We will use [pymatgen](https://pymatgen.org/) to generate a list of ternary chalcogenide perovskites that fulfill at least the first criterion for sulfide and selenide compounds (the 1:1:3 stoichiometry one). 
The [`oxi_state_guesses` method](https://pymatgen.org/pymatgen.core.html#pymatgen.core.composition.Composition.oxi_state_guesses) of the pymatgen `Composition` object will ensure the stoichiometry is correct and that the compound is charge balanced. This is performed by using guessed oxidation states for the elemental combinations screened.

In [2]:
from pymatgen.core import Composition

def generate_compositions(element_symbols, anions=['S', 'Se']):
    valid_compositions = []

    for i, cation1 in enumerate(element_symbols):
        for cation2 in element_symbols[i+1:]:  # Ensure unique pairs
            if cation1 != cation2:  # Ensure that two cations are not the same
                for anion in anions:
                    formula = f"{cation1}{cation2}{anion}3"
                    try:
                        comp = Composition(formula)
                        # Guess oxidation states
                        oxi_states_override = {anion: [-2]}
                        oxi_state_guesses = comp.oxi_state_guesses(oxi_states_override=oxi_states_override)

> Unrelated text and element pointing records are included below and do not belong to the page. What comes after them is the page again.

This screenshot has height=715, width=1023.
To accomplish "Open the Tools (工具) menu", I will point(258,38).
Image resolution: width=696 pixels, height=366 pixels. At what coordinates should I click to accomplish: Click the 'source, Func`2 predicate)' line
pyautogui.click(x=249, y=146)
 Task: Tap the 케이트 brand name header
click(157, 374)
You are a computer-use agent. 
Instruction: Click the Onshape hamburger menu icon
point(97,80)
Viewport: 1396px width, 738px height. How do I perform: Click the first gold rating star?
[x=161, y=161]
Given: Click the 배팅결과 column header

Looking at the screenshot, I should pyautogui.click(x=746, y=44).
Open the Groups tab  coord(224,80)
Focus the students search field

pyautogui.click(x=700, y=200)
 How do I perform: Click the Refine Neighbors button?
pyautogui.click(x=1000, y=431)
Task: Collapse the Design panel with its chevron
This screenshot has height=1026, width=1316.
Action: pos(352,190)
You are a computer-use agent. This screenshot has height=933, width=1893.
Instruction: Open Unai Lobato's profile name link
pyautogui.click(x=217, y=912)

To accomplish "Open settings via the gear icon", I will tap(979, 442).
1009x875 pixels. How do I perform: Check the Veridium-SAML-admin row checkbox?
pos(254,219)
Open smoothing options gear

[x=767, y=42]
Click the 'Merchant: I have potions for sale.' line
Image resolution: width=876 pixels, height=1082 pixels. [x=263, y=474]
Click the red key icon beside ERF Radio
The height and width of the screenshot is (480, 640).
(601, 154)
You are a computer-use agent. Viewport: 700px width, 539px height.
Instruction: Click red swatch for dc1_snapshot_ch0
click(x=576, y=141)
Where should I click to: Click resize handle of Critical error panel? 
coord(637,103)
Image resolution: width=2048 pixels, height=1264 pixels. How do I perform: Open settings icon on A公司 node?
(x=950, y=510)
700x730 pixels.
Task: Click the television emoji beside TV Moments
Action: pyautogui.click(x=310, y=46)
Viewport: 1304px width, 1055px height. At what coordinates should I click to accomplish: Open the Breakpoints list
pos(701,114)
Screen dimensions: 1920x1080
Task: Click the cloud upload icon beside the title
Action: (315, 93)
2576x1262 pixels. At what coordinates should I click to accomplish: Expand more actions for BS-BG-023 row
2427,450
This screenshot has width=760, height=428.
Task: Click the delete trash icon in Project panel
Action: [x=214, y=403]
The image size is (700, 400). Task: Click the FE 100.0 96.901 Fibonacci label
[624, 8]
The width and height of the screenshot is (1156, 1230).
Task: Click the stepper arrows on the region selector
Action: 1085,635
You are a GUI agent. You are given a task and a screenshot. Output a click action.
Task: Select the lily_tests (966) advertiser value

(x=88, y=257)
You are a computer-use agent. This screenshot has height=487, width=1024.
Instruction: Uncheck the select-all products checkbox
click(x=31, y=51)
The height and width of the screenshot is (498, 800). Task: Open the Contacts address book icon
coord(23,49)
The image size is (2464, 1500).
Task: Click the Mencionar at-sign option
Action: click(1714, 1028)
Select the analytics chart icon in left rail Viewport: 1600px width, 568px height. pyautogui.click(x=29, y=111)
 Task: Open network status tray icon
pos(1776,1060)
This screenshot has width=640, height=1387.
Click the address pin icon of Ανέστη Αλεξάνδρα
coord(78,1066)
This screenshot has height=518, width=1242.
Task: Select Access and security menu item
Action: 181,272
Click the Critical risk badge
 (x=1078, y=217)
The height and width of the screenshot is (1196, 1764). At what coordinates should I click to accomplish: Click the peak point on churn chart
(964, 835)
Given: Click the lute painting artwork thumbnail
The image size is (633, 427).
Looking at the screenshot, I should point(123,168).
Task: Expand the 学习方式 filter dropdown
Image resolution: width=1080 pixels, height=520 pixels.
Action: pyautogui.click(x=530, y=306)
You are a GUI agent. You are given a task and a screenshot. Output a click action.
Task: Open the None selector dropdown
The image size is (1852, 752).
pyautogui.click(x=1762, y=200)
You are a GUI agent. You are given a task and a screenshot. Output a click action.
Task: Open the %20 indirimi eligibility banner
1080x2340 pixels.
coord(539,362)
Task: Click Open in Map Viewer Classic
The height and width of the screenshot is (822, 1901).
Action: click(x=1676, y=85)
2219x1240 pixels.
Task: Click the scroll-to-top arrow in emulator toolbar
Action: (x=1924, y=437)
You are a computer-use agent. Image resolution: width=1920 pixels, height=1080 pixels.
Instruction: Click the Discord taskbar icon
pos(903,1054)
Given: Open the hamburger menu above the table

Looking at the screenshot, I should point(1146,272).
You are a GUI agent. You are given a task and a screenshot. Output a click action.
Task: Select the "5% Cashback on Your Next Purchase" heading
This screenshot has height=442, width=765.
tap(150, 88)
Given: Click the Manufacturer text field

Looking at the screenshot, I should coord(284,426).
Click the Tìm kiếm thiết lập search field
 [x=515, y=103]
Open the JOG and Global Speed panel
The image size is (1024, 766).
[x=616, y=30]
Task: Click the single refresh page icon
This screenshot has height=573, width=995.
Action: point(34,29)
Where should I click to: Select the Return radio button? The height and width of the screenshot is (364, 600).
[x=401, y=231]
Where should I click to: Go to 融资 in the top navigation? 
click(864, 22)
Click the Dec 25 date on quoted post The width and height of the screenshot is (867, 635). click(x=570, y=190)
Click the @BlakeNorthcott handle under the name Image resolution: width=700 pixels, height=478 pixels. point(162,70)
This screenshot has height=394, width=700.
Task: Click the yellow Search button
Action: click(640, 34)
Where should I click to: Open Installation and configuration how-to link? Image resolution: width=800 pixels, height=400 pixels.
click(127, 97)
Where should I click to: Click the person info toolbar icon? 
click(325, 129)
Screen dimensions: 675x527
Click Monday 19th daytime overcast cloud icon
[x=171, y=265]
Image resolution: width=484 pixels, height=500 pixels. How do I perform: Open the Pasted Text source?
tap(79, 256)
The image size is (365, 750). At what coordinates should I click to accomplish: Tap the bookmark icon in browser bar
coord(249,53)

                        for guess in oxi_state_guesses:
                            if all(val is not None for val in guess.values()):
                                valid_compositions.append((comp.reduced_formula, guess))
                                break
                    except ValueError:
                        continue  # Skip invalid combinations

    return valid_compositions

element_symbols = ['Sr', 'Ba', 'Hf', 'Zr', 'Eu', 'Ti', 'La', 'Ce', 'Sm', 'Gd', 'Tb', 'Dy', 'Ho', 'Er', 'Tm', 'Yb', 'Lu']
valid_compositions = generate_compositions(element_symbols)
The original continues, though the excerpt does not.